THE TASK: Copy the data from the start through the line containing "point(435,110)", raising each coordinate in the answers by 74 and leaving all other text unchanged.

DATA PROVIDED:

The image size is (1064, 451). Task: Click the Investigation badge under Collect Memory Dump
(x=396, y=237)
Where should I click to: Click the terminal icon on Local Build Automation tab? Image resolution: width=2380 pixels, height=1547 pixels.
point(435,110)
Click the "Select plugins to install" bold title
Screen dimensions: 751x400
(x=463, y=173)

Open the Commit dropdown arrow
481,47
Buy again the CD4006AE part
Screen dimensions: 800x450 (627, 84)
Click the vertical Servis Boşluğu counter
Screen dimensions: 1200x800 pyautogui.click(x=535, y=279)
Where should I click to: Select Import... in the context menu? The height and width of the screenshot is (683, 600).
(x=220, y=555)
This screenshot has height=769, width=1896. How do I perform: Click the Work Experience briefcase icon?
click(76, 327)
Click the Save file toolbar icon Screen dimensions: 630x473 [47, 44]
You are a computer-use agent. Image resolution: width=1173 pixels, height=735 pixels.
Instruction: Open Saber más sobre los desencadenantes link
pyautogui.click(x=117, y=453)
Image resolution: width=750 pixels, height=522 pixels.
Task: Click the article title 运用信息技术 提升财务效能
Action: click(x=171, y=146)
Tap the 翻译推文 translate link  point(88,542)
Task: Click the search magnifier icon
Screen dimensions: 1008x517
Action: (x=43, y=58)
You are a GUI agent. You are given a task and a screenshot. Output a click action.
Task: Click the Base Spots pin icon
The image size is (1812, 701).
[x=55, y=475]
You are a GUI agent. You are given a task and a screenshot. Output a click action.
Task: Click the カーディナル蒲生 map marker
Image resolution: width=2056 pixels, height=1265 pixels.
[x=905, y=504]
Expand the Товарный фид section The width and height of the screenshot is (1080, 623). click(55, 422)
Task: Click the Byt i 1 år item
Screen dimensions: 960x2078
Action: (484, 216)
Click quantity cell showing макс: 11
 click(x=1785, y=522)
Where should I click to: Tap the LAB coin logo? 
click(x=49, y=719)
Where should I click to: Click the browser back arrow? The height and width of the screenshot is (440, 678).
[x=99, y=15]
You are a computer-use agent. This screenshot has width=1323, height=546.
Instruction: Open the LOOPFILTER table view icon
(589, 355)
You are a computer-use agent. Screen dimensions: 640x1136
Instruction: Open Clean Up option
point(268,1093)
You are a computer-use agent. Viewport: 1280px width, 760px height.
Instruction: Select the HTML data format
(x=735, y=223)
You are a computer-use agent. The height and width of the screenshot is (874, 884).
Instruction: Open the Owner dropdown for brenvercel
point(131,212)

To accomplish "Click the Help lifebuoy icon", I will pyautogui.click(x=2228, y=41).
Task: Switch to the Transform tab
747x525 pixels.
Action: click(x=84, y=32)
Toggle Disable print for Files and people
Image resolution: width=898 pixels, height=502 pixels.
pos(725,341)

RESULT:
The image size is (1064, 451). Task: Click the Investigation badge under Collect Memory Dump
(x=470, y=311)
Where should I click to: Click the terminal icon on Local Build Automation tab? Image resolution: width=2380 pixels, height=1547 pixels.
point(509,184)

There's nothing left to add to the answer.